Uptake of lipid core nanoparticles by fragments of tissues collected during cerebral tumor excision surgeries: hypotheses for use in drug targeting therapy.

Abstract

Malignant cerebral tumors have poor prognosis and the blood-brain barrier is a major hindrance for most drugs to reach those tumors. Lipid nanoparticles (LDE) that bind to lipoprotein receptors may carry anticancer drugs and penetrate the cells through those receptors that are overexpressed in gliomas. The aim was to investigate the in vivo uptake of LDE by human cerebral tumors. Twelve consecutive patients (4 with glioblastomas, 1 meduloblastoma, 1 primary lymphoma, 2 with non-cerebral metastases and 4 with benign tumors) scheduled for tumor excision surgery were injected intravenously, 12h before surgery, with LDE labeled 14C-cholesterol oleate. Fragments of tumors and of normal head tissues (muscle, periosteum, dura mater) discarded by the surgeon were submitted to lipid extraction and radioactive counting.

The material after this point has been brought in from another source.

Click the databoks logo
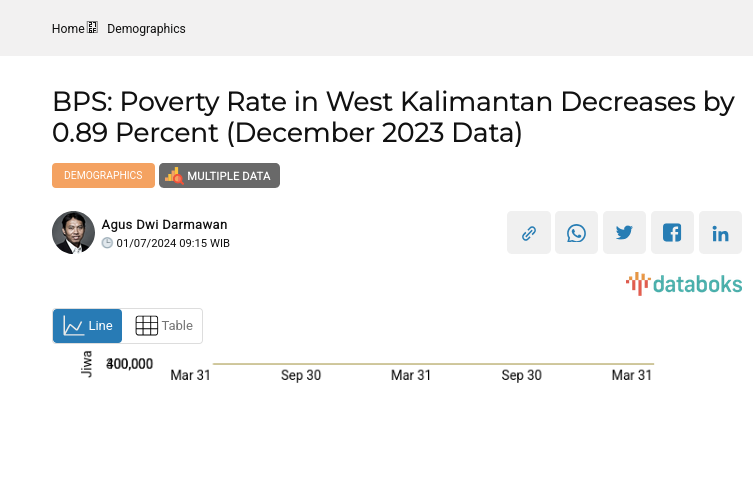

Tumor LDE uptake (range: 10-283 d.p.m./g of tissue) was not lower than that of normal tissues (range: 20-263 d.p.m./g). Malignant tumor uptake was threefold greater than benign tumor uptake (140 ± 93 vs 46 ± 18 d.p.m./g, p < 0.05). Results show that LDE can concentrate in brain malignant tumors and may be used to carry drugs directed against those tumors. As LDE was previously shown to markedly decrease drug toxicity this new therapeutic strategy should be tested in future trials.